Kevin necesitaba una ducha, y fría, pero lo único que había en esa casa era aquella bañera pequeña como una jarra de cerveza. Dios, cuánto detestaba aquel lugar. ¿Por qué Molly hacía una montaña de todo aquello? Tal vez había dicho que no durante la cena, pero mientras la besaba, aquel dulce cuerpecito sin duda le estaba diciendo que sí. ¡Estaban casados! ¡Era él quien había tenido que comprometerse, no ella!

Su política de no mezclar los negocios con el placer le había estallado en la cara. Los problemas que experimentaba para apartar la mirada de la puerta del dormitorio de Molly le repugnaron.
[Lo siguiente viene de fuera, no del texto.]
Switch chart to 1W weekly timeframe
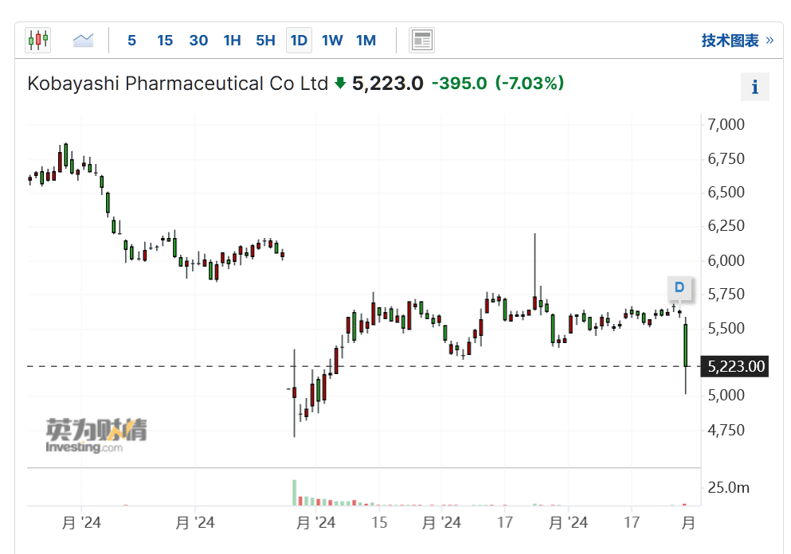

Él era Kevin Tucker, maldita sea, y no tenía por qué suplicar las atenciones de ninguna mujer, y menos cuando había tantas otras haciendo cola para llamar su atención.

Bueno, ya había tenido bastante. Desde aquel momento iba a dedicarse únicamente a los negocios. Se encargaría del campamento y aumentaría el ritmo de sus entrenamientos para estar en plena forma al empezar la pretemporada. En cuanto a aquella esnob irritante que resultaba ser su esposa… Hasta que volvieran a Chicago, quedaba estrictamente prohibido tocarla.